À beira do Manzanares

Havia pelo menos cinco décadas que este era o tema dominante nos encontros entre os três casais: a primeira providência depois da aposentadoria seria a aquisição de uma casa à beira do Rio Manzanares, de preferência próxima à Ponte dos Franceses, onde se encontravam durante a juventude.

As características inegociáveis do imóvel já haviam sido estabelecidas: cinco quartos (um para cada casal e dois para as visitas), banheiros suficientes para todos, ao menos duas salas amplas, nenhuma escada, área externa com capacidade de abrigar um pomar e uma horta, muita iluminação natural e espaço o bastante para atender às necessidades de ao menos três cachorros.

A ideia da moradia conjunta surgiu despretensiosamente e foi consolidada ao longo do tempo. Os seis haviam se conhecido no Colegio San Isidoro, onde estudaram nos anos primários. O primeiro casal se formara ainda na escola: Javier e Eva estavam juntos há 42 anos, desde o bachillerato; Ramon e Soledad firmaram a relação já no grado, quando finalmente se deram conta de que os amigos estavam certos e que haviam sido feitos um para o outro; Santiago e Frida, por sua vez, demoraram a ficar juntos: casaram-se com outras pessoas e se reconheceram enquanto almas gêmeas depois de suas separações.

Foi também nos tempos de colégio que os encontros no Manzanares começaram. Saíam do San Isidoro, caminhavam até a estação de metrô Menéndez Pelayo, desciam na Tirso de Molina, tomavam o ônibus na Plaza Mayor e saíam, finalmente, na Puente de Segovia-Paseo de Extremadura, de onde rumavam a pé até a beira do rio. Lá, tiravam os lanches das mochilas, que guardavam propositalmente para comerem juntos, e os estendiam sobre a canga que Eva carregava sempre.

Durante a juventude, os tópicos sobre os quais conversavam variavam entre os estudos, os filmes que assistiam no Cine Dore, os pratos que comiam na Taberna El Sur, quando juntavam o dinheiro que economizavam, e a ânsia de compartilharem momentos significativos de suas vidas, no cenário que obviamente haveria de ser o Manzanares.

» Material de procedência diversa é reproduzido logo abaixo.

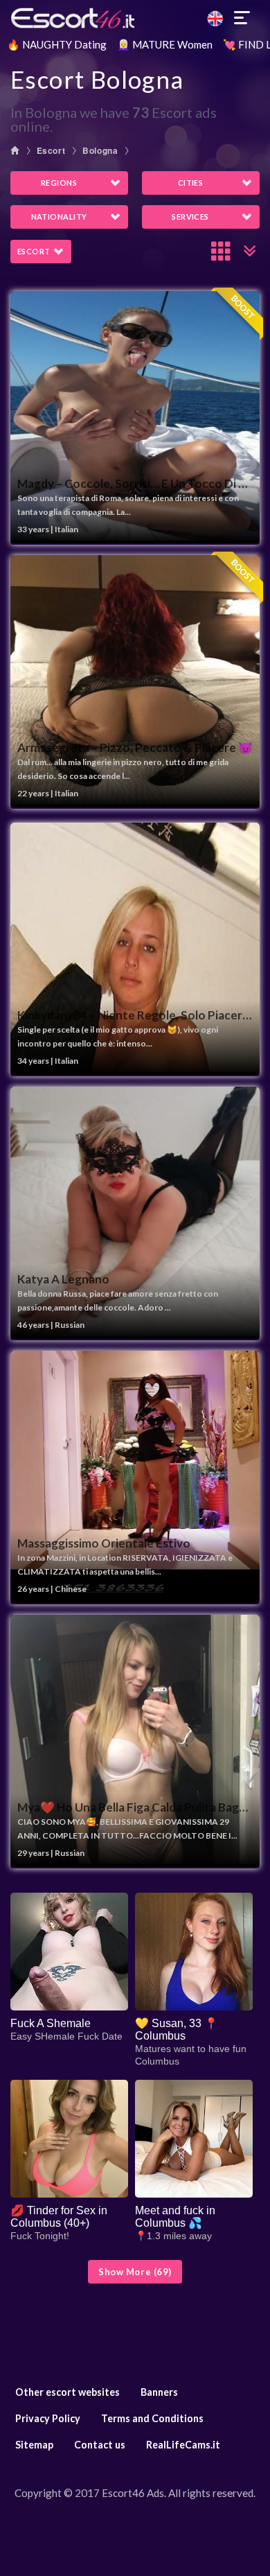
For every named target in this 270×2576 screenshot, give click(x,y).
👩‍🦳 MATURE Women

No decorrer dos anos, não foram poucas as comemorações que se deram no gramado que ladeava o rio: Santiago e Frida celebraram ali a união do casal, Ramon e Soledad batizaram ali dois de seus três netos, Javier e Eva comemoraram ali trinta e posteriormente quarenta anos de união com piqueniques organizados pelos familiares. Criaram assim uma espécie de tradição que percorria gerações, uma vez que os filhos e netos de todos passaram a eleger a beira do Manzanares como paisagem ideal para suas celebrações.

Os anos se passaram e o plano de se mudarem juntos para a casa dos sonhos lhes apetecia cada vez mais. Decidiram que passariam a procurar imóveis a partir de então, com a ajuda de Carmen, filha de Javier e Eva. E encontraram.

A casa possuía todas as características desejadas e outras com as quais nenhum deles sequer sonhara até então, para além do fato de ser bastante próxima à Ponte dos Franceses, como uma piscina aquecida e uma extensa horta já instalada. Os prós eram muitos, mas o único contra parecia definitivo: o valor exorbitante. Para comprarem a casa, deveriam abrir mão de tudo o que haviam economizado até então. Pediram ao proprietário que aguardasse três dias pela confirmação da compra e se reuniram no chalé de Ramon e Soledad em La Pedriza para debaterem a viabilidade do projeto cultivado por tantos anos.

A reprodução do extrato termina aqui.